Primarily located within the central and peripheral nervous systems, pLGICs bind with neurotransmitters and hence produce an electrical signal by managing ion channel activity. Members of the pLGIC superfamily of proteins are assembled from five subunits, each consisting of three domains: the extracellular domain (ECD), the transmembrane domain (TMD) and the intracellular domain (ICD). 

In previous research, Michaela Jansen, Pharm.D., Ph.D., an associate professor in the Department of Cell Physiology and Molecular Biophysics at the Texas Tech University Health Sciences Center (TTUHSC) School of Medicine, showed that the ICD of Serotonin type 3A (5-HT3A) receptors interacts with a chaperone protein known as Resistance to Inhibitors of Cholinesterase 3 (RIC-3).
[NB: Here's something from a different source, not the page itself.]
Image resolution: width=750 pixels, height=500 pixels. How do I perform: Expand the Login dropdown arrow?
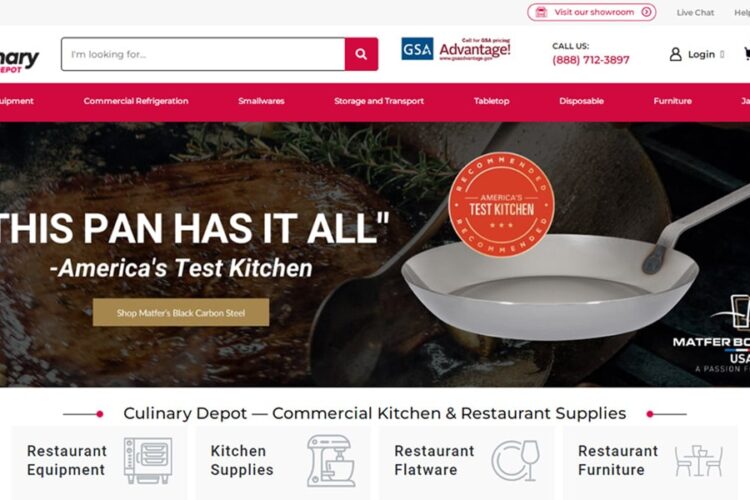click(722, 55)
Chaperone proteins like RIC-3 help pLGIC protein subunits such as 5-HT3A assemble and function properly.

Jansen’s laboratory is part of TTUHSC’s prominent excellence cluster, the Center for Membrane Protein Research. The center includes approximately 20 principal investigators and their respective laboratories at the TTUHSC School of Medicine and Texas Tech University.

To continue her research, the National Institute of Neurological Disorders and Stroke (NINDS) at the National Institutes for Health (NIH) recently awarded Jansen a four-year, $1.53 million grant. The goal of the grant is to fill in important knowledge gaps pertaining to interactions of pLGICs with RIC-3-like chaperone proteins and conformational changes that occur during gating.
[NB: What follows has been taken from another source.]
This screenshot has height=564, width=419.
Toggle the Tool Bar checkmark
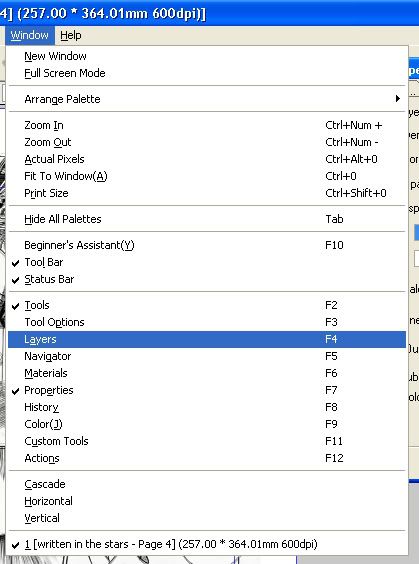coord(207,262)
Jansen’s research has focused on neurotransmitter-gated ion channels initially related to new chemical entity or drug development and, since the early 2000s, to the studies of how these chemicals interact with their receptors. She has been funded by NINDS since 2007. With this latest renewal, NINDS will have funded Jansen’s current project for $3.56 million from 2015-2025. Her TTUHSC research team for this project includes present and recent past members Quynh Hoa Do, Ph.D., Akash Pandhare, M.D., Ph.D., Antonia Stuebler, Ph.D., and Elham Pirayesh, Ph.D.

Because pGLIC ICDs hold promise as subunit-specific targets for neuropsychiatric, neurodegenerative and inflammatory diseases, Jansen’s proposed project will test the novel hypothesis that the ICD of certain cation-conducting pLGICs is intricately involved in the critical mechanisms of assembly, chaperone-modulation and functional conformational transitions.

“We will conduct extensive studies now to also include related subunits; not only the 5-HT3A, but also the alpha-7 subunits and other neural nicotonic acetylcholine receptor subunits,” Jansen said.

The idea is to see if these subunits also have some interaction mediated via a peptide chain similar to the one shown to affect the interaction between 5-HT3A and RIC-3 in Jansen’s previous research. Known also as the α7 receptor, the alpha-7 nicotinic receptor is a type of nicotinic acetylcholine receptor implicated in long-term memory.

“If we know exactly which part [of the peptide chain] is important, we are now at the point where we could design peptidomimetics, which are drugs that mimic peptides, and they could interfere with this RIC-3-5HT3A interaction,” Jansen explained. “This could be helpful to, for example, correct how many receptors are on the plasma membrane, or it could stabilize receptors.”

pLGICs have been established as targets for anesthetics, muscle relaxants, antiemetics, anxiolytics, antiepileptics, drugs that treat dementias and some that support smoking cessation. Jansen said undesired clinical effects based on interactions with off-target, structurally-related subunits often limit or prevent their clinical use.

With this competitive renewal of her NIH R01 grant, Jansen said her team will test their hypotheses to gain additional detailed and mechanistic insights into the ICD, which Jansen said has received significantly less attention compared to the two other domains. 

“We are now just looking at more neurotransmitter receptors, and also looking more at some detailed mechanisms,” Jansen said. How does this protein segment move is one question; the second question is, is it similar to other neurotransmitter receptors? And the third question would be, can we make drugs that interfere with this peptide?”